Researchers have found that intermittent fasting may enable you to have more brain energy, better memory, and better learning abilities.
How does fasting help us give our brains more energy?
Humans—and, indeed, all other living things on Earth—need sustenance. Willingly choosing to abstain from eating for health reasons thus seems counterintuitive. However, findings show that fasting isn’t necessarily an entirely negative experience for our bodies. In fact, fasting every now and then may even give our brain more energy, as well as stave off cardiovascular and age-related diseases.
From an evolutionary perspective, it makes sense. Humans didn’t always have continuous access to food sources (something that, unfortunately, is still a reality for many people across the globe today). Thus, our ancestors had to still be able to function mentally on an empty stomach. Studies involving mice have found links between intermittent fasting and decreasing damage in the cells, but mice are mice and humans are humans. There is therefore a need for similar studies involving humans instead of mice.
That’s what Mark Mattson and his colleagues are trying to do.
The protein brain-derived neuropathic factor can lead to more connections among brain cells.
In intermittent fasting, the body switches energy sources from glucose to fat cells. According to the research findings, fat cells stimulate brain activity and growth. Glucose, meanwhile, comes from the liver. Our liver energy stores can run for 10 to 14 hours, after which our bodies switch to our fat stores. These fat stores are then converted to ketones, which are found in the blood.
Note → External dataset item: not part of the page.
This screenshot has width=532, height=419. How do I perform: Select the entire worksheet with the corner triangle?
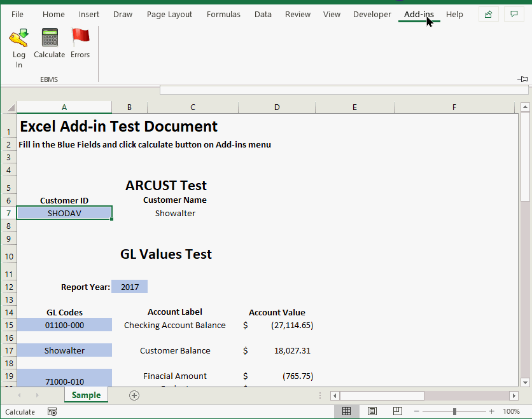(x=10, y=107)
“Ketones act directly on the nerve cells to stimulate production of BDNF and may help optimize cognition, learning and memory building,” said Mattson. BDNF, or brain-derived neurotrophic factor, is a protein involved in learning and may be what’s driving brain cell growth. BDNF levels tend to decline as we grow older, especially in people who have been diagnosed with conditions that affect cognitive functions. In fasting mice, however, BDNF levels rose by 50 percent, leading to a week or two of better mental function.
Would eating less have the same effect? Apparently not. 'People who eat three meals a day but have an overall relatively low calorie intake - between 1,800 and 2,000 every time they eat a meal - replenish their liver energy stores,” Mattson says. “So they may go six hours between meals, but that's not enough to elevate ketones.”
Two days of fasting may be the key to boosting brain energy.
Mattson thinks that in theory, BDNF may be stimulating cells to produce more mitochondria. Mitochondria, known as the powerhouse of the cell, are what transform chemicals into the form of energy usable to cells. It’s possible that the more mitochondria there are, the more that brain cells are able to make connections with each other.
There is already a clinical trial studying how fasting affects the brains of older women. The participants in the study have been asked to eat as normal for five days, then severely restrict their food intake for two days afterward. This is often called the 5:2 diet.
Mattson also thinks that this diet may be able to fight cancer. Our bodies might be able to find an alternative fuel source to sugar, while cancer cells might not. Thus, fasting may starve the cancer cells out. Of course, more studies are necessary to back these claims.